Notwithstanding the foregoing, a "Change in Control" shall not be deemed to have occurred by virtue of the consummation of any transaction or series of integrated transactions immediately following which the record holders of the common stock of the Company immediately prior to such transaction or series of transactions continue to have substantially the same proportionate ownership in an entity that owns all or substantially all of the assets of the Company immediately following such transaction or series of transactions.
For purposes of this letter agreement, “Class A Award” shall mean restricted shares of the Company's class A common stock.
For purposes of this letter agreement, “Date of Termination” means (i) if your employment is terminated for Cause or by you for Good Reason, the date that is one day after the last day of the applicable cure or notice period, (ii) if your employment is terminated other than for Cause, death or Disability, or if you resign other than for Good Reason, the Date of Termination shall be the date on which the terminating party notifies you or the Company, as the case may be, of such termination and (iii) if your employment is terminated by reason of death or Disability, the Date of Termination shall be the date of your death or the Disability Effective Date, as the case may be.

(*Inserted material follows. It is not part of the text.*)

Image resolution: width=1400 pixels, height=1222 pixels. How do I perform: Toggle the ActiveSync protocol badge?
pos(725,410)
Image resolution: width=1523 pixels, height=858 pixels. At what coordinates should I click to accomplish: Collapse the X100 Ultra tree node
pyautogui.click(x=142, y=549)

For purposes of this letter agreement, “Disability” or “Disabled” shall mean, you (i) are unable to engage in any substantial gainful activity by reason of any medically determinable physical or mental impairment which can be expected to result in death or can be expected to last for a continuous period of not less than 12 months; (ii) are, by reason of any medically determinable physical or mental impairment which can be expected to result in death or can be expected to last for a continuous period of not less than 12 months, receiving income replacement benefits for a period of not less than three months under an accident and health plan covering employees of the Company; or (iii) solely to the extent necessary to satisfy Section 409A, has a “disability” or is “disabled” within the meaning of Section 409A.

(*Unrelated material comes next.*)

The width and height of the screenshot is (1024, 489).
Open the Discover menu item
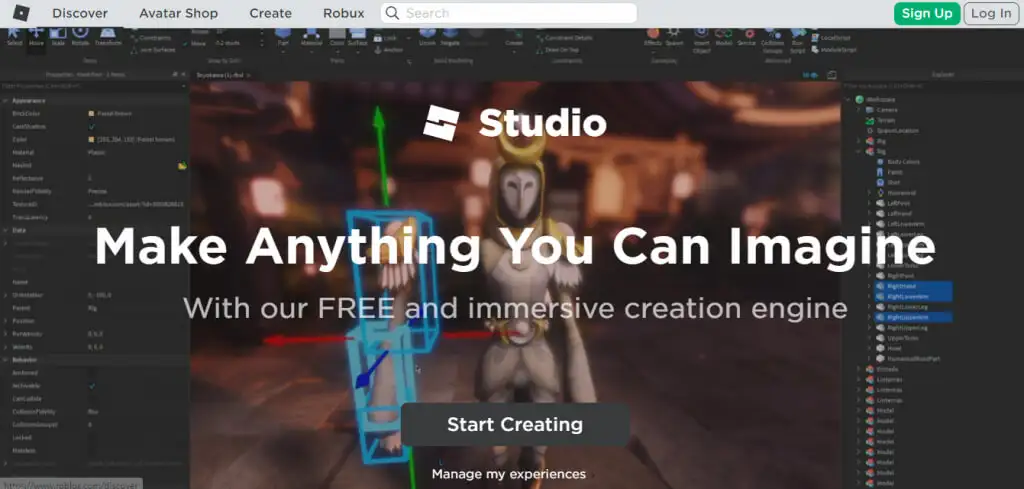coord(80,13)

“Good Reason” shall mean any action not consented to by you in writing (which action shall not have been cured within thirty (30) days following written notice from you to the Company specifying that such action will give rise to a termination of your employment for Good Reason) having the following effect or effects: (i) a breach of any of material obligations to you under this letter agreement or any other material agreement to which you and any of the Company is a party; (ii) requiring you to relocate to a facility or location more than fifty (50) miles from the location at which he was primarily located immediately prior to such requirement; (iii) any material reduction in your duties or authority as compared to such duties or authority as of the date hereof, any adverse alteration in your reporting relationship as compared to such reporting relationship as of the date of this letter agreement or any other material adverse alteration to the terms of your employment; or (iv) any reduction in your base salary.